Sabía que se arriesgaba al permitir a un extraño la entrada en su propiedad. Pero había hablado con el dueño del motel en el que el hombre se alojaba y él le había asegurado que no era un vagabundo. De hecho, había llegado varios días antes y pagado la habitación con una reluciente tarjeta de crédito.

El Jeep se detuvo a unos pasos del camino de piedra que llevaba al porche. La puerta se abrió.

—¿Sabes cómo se llama? —preguntó Will.

—Evan Graham.

—Parece agradable, ¿verdad?

—Muy agradable —reconoció Hannah, sintiendo una poco habitual punzada sexual en el vientre.

Evan Graham rodeó el coche y fue hacia el porche, apresurándose por la lluvia. Era de estatura mediana, un metro setenta y cinco como mucho, unos diez centímetros más que ella. Llevaba una camisa de franela de cuadros rojos remangada, mostrando sus musculosos antebrazos, vaqueros descoloridos que se ajustaban a su cuerpo a la perfección, y botas de trabajo de cuero marrón con aspecto de ser nuevas. Tenía el pelo liso y rubio, bien cortado, y el rostro afeitado.

Hannah sabía que las apariencias podían engañar, pero no le pareció en absoluto amenazador al verlo subir los peldaños. Él miró la casa de izquierda a derecha. La mirada de sus ojos azules parecía inteligente. Al verlos en la ventana saludó con la cabeza y sonrió.

Hannah sintió otro cosquilleo aprensivo. No estaba segura de qué clase de hombre había esperado que fuese Evan Graham. Le había parecido listo cuando hablaron por teléfono, por eso lo había invitado a la casa para hacer la entrevista. Había pensado que sería algo mayor, más cerca de los cincuenta que de los cuarenta, y quizá de aspecto más blando y cansado.

Pero el hombre que acariciaba las largas orejas de Nelly, mientras la perrita se restregaba contra él, parecía demasiado vibrante y competente para estar interesado en el trabajo que tenía que ofrecerle.

—A Nellie le gusta —dio Will.

—A Nellie le gusta todo el mundo —le recordó Hannah, sonriendo y apretando levemente su mano.

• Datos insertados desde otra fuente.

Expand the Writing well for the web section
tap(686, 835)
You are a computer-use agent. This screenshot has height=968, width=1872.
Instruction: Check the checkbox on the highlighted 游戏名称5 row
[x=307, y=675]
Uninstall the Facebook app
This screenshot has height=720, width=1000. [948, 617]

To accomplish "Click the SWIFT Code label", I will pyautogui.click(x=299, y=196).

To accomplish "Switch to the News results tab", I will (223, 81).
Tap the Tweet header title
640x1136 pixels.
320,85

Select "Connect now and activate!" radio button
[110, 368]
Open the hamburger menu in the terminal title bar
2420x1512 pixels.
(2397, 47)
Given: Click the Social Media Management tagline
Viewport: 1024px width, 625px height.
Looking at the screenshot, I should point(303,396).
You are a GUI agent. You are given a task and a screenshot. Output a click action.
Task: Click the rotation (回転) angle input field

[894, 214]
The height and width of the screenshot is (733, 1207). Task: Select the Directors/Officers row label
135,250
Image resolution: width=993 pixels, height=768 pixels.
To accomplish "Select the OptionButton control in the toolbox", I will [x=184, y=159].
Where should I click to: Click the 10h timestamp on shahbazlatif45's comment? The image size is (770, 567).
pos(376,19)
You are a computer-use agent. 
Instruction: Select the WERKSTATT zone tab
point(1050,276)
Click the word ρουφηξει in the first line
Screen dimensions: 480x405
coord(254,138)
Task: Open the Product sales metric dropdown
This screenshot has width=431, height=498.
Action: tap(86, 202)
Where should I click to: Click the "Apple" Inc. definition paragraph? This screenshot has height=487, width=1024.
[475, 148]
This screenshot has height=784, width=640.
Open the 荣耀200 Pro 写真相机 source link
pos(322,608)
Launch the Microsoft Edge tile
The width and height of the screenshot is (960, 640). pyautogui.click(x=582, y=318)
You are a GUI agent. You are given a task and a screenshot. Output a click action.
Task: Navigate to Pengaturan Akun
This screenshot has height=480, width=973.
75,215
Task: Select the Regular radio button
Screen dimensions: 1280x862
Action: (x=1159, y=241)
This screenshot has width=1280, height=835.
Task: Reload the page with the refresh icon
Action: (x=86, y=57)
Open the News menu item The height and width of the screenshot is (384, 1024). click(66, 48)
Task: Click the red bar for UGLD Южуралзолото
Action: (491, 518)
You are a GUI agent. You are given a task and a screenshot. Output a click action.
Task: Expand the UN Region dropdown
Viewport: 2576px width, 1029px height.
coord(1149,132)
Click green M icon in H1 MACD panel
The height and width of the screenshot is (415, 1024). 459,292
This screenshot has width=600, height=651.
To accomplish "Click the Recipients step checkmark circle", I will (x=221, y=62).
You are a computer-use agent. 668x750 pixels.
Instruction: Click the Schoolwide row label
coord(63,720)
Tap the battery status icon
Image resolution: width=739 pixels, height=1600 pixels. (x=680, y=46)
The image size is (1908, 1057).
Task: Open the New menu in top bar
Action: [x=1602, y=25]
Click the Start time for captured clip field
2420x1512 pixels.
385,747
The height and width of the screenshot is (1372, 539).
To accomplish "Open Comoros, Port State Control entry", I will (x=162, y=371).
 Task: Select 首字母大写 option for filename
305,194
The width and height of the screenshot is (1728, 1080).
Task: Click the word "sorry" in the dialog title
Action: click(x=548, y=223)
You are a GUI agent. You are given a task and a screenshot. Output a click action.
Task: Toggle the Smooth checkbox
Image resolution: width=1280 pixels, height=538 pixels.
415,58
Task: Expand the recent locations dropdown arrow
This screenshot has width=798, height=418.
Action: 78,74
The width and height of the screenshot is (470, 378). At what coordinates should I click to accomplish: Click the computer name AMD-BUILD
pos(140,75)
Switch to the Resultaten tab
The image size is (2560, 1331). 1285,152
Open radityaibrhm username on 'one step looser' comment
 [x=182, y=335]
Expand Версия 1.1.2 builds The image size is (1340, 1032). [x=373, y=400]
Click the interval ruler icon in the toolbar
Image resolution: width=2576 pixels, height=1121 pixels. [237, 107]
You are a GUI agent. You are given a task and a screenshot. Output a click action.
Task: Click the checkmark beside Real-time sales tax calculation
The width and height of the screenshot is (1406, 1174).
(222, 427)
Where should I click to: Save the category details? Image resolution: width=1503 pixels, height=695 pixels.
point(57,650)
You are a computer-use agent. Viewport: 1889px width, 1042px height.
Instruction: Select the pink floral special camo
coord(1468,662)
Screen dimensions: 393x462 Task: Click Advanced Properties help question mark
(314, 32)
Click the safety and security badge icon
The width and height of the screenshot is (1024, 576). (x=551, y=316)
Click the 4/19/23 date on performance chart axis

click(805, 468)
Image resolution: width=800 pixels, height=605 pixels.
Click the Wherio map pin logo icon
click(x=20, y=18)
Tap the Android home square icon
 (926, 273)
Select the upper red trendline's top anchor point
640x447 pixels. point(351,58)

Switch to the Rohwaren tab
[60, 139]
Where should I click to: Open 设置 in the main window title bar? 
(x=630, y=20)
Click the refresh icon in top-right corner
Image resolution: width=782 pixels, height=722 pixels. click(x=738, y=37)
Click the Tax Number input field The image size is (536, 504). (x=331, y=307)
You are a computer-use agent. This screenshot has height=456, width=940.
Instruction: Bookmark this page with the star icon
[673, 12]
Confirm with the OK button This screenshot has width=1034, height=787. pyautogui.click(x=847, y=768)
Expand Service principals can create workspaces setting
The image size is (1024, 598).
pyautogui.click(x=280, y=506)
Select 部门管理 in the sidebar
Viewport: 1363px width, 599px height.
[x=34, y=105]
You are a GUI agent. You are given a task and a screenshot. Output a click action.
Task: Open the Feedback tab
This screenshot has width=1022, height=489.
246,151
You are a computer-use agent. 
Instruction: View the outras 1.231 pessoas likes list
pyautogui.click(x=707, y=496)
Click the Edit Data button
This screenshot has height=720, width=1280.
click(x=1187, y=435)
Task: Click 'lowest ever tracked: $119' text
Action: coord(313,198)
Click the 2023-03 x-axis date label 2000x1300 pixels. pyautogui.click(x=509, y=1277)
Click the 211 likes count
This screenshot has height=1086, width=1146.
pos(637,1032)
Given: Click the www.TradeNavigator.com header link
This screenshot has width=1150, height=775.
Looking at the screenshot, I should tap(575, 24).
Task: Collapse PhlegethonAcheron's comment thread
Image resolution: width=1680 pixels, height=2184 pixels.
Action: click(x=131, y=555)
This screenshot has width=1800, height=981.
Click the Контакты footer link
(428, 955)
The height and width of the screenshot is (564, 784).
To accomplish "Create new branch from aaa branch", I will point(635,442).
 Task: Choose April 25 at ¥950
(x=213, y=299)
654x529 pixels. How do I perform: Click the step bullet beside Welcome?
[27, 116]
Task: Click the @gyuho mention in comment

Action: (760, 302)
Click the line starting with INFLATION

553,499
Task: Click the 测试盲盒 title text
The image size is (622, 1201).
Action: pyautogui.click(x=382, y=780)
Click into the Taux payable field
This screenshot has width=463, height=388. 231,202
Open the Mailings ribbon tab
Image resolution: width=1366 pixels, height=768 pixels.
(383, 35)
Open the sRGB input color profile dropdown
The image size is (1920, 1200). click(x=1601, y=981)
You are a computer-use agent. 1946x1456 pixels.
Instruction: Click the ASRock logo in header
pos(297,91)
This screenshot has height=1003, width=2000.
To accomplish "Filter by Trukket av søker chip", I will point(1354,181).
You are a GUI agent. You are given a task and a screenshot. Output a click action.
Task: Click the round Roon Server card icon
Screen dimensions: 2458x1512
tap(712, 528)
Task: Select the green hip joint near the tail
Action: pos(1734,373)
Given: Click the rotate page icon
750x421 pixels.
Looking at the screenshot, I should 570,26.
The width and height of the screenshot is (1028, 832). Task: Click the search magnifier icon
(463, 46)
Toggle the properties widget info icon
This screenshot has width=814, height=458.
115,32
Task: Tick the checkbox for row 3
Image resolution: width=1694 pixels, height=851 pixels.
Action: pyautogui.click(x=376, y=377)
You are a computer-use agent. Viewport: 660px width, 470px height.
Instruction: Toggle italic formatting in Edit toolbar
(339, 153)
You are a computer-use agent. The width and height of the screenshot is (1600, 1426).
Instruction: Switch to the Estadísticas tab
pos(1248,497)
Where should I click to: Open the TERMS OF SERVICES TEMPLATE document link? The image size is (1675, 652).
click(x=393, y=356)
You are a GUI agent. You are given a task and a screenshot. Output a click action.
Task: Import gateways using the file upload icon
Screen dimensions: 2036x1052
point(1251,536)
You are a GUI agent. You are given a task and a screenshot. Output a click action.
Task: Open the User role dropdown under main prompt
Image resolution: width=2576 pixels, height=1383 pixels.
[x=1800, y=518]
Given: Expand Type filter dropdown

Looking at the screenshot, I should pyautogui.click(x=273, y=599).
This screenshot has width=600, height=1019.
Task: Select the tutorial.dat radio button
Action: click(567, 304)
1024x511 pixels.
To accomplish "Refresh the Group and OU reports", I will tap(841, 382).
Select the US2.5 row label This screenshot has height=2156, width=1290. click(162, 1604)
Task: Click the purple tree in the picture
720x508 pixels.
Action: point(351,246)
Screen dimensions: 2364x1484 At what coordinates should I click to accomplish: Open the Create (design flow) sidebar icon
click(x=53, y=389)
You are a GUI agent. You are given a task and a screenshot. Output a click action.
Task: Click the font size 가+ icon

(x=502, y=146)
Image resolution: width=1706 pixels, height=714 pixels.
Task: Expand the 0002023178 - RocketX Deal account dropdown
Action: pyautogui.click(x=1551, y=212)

—¿Vas a pedirle que entre en casa?

—Sería buena idea, ¿verdad?

Recordando sus buenos modales, Hannah se apartó de la ventana. Él hombre sabía que lo había visto llegar, no tenía por qué esperar a que llamase a la puerta.

Se pasó la mano por los mechones de pelo que se habían escapado de la trenza y llevó la mano al pomo, deseando por primera vez en meses que un poco de maquillaje formase parte de su rutina habitual.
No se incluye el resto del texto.